The mere mention of trying to go after a wild turkey on public land scares off most turkey hunters, even the veterans.

Mark Boyd of Brandon is the exception. He has been turkey hunting on public land all his life. In the process, he has learned many of the best practices for taking down public, pressured gobblers.

There is no denying that special hunting tricks and talents are required to be consistently successful at bagging gobblers on public land. In most cases, the process is no simple task - but it can be done if hunters are smart and apply some of the tactics mentioned here that are proven to work.

Boyd, who works for Mississippi Sportsman, makes them work repeatedly.

 

Preseason scouting behaviors

"Scouting on public forestland is simple," Boyd said. "Just stay out of the woods before the season starts. Learn the terrain during deer, squirrel or some other hunting season, or during the off season.

"Before turkey hunting season starts, confine your scouting behaviors to listening from high ridges and roads. I never go in to the woods before the season cranks up. I sure don't want to bump those already-wise birds."

And he certainly doesn't want to educate them with preseason calling.

"No matter how much or how many toms I hear, I will not call to them or try to sneak up on them," Boyd said. "The worst thing a hunter can do is practice calling before the season and further educate the turkeys earlier than need be."

Boyd added that the best characteristic of a good public-land turkey hunter is being patient and allowing Mother Nature to take her course.

 

Daybreak through midday

Your early morning setup is crucial, this veteran hunter said.

"You want to get close, but not too close," he explained. "In early season, the birds can see much farther in the woods than later on after the spring green-up. Don't risk bumping the flock. Some try to bust up the flock, but I think that is a weak tactic.

"It only makes the birds more educated.

The operative term is caution.

"If you know the land and can get close to roosted birds before daybreak, then do so in a cautious, slow, methodical manner," Boyd said. "Slow is better early in the season. Later, after the woods green-up has begun, you can usually get closer to a tom by using the thick foliage as cover to maneuver into position.

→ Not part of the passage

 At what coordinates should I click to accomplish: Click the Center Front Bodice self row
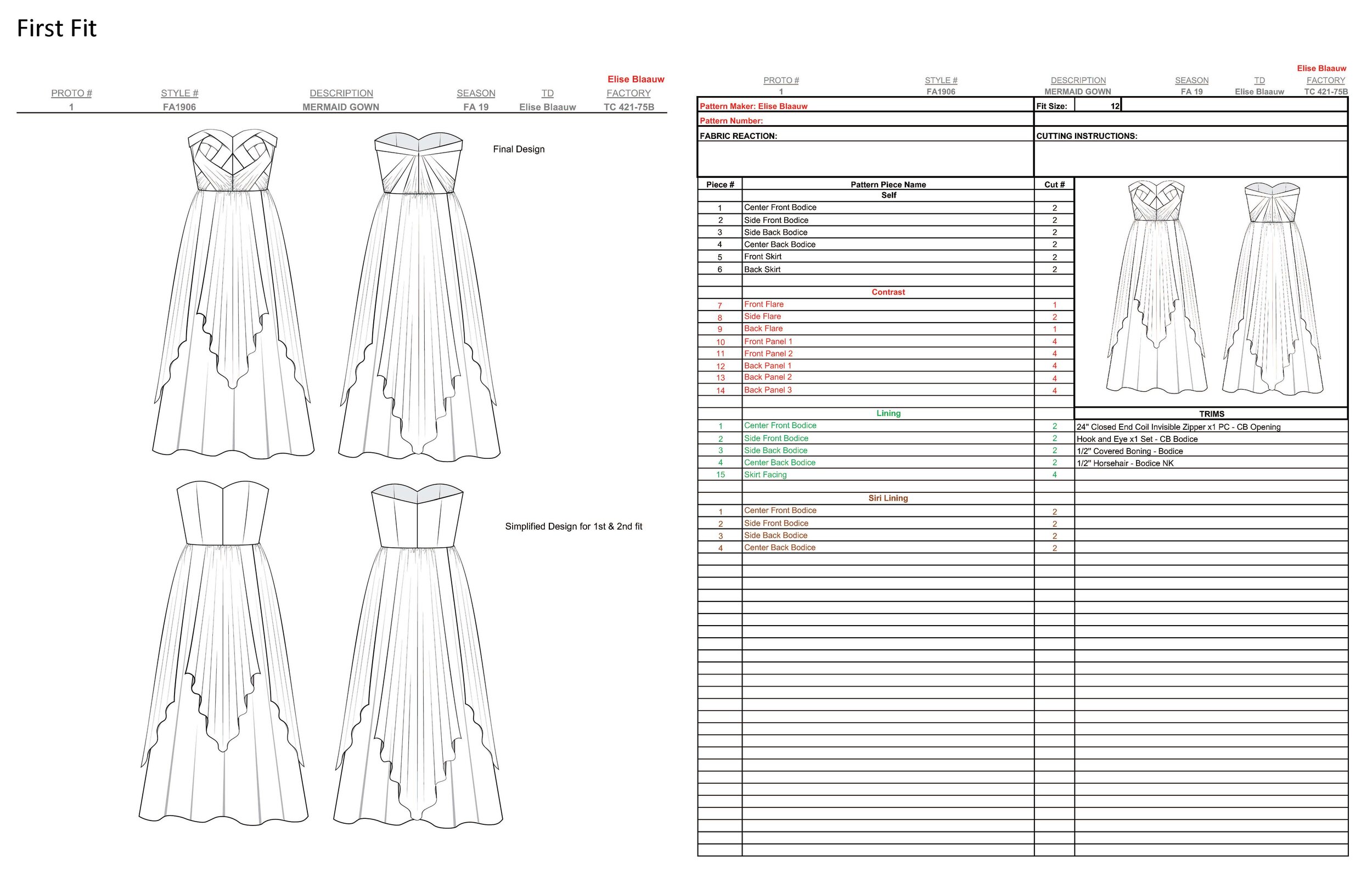pos(780,207)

"If you hear no gobbling, then set up and just wait and listen."

If the morning hunt doesn't pan out, then follow these midday tips.

"Midmorning turkey hunts can be the best," he said. "Midmorning hours after the gobblers have done their thing with the hens is a prime time. You will be surprised how many toms you can get on after most of the other hunters leave the woods.

"I may run to grab a biscuit, but I get right back in the woods and hunt for a couple more hours. This is a very productive time on public lands for nailing a gobbler."

 

Afternoon strategies

According to Boyd, afternoon or late evening hunting can be very slow and discouraging for public forestland turkey hunters.

"The difference between a good hunter and a great hunter is patience, persistence and knowing how turkeys think," he said. "Some late-evening hunts can be quick if you are in the right spot. However, for the most part, late-evening hunts are usually for me just for prospecting, sitting and listening.

"If I hear a tom gobbling way off, then I go ahead and start planning my next morning setup. I try to figure out and pinpoint where the gobbler is located; then I wait him out until roost time."

 

Public-venue calling cautions

What is Boyd's position on calling on public lands?

"Calling is what everyone loves to do," he said. "I have made many mistakes by trying to be loud and aggressive on public forestlands. You can call too much to any bird and have them gobble over and over, but sooner or later the gig is up. He is gone."

Or is he?

"When a tom gobbles back then goes silent, he may be playing tricks on you," Boyd said. "Often this causes a hunter to move or make another mistake - you stand up, and see the gobbler run off. My advice is to sit tight, call soft and very little. Scratch in the leaves with a stick or a turkey wing. Self-control defeats many a wily wild turkey."

Indeed, on public land the wild turkey is typically highly pressured. They have heard every fake call in the book - and often. They get shy to the whole affair, so loud, aggressive calling rarely works on birds that are hunted hard all day, every day. Call soft; call seldom.

 

Fake 'em out

It is highly debated whether or not to use turkey decoys on public lands. For one thing, it can be dangerous, like making gobbler calls. These actions can draw in other hunters to your position, which is something you want to avoid at all costs.

"Most of the time I don't even pull my decoy out of my vest," Boyd said. "I will use it from time to time if I feel it could seal the deal.

"Most of my experience is that everyone has a decoy or two, and most use them all the time. Public-land gobblers get smart at an early age. Lots of times gobblers or hens will come in and see your decoy, then tuck their wing and go the other way. Experienced turkeys have learned that decoys exist and to be very wary of them."

Boyd said that if you are going to use a decoy, don't put it right in your lap. Move it out a distance that will allow the gobbler to spot it away from a line of vision to your setup.

Be careful, too, for gobblers that sneak in from behind or out of thick cover. Smart, wary gobblers can pop out anywhere at any time.

"The best advice on turkey hunting public lands is not to call too often or too loud," said Boyd. "The main lessons to learn are to be patient, don't move and always be listening."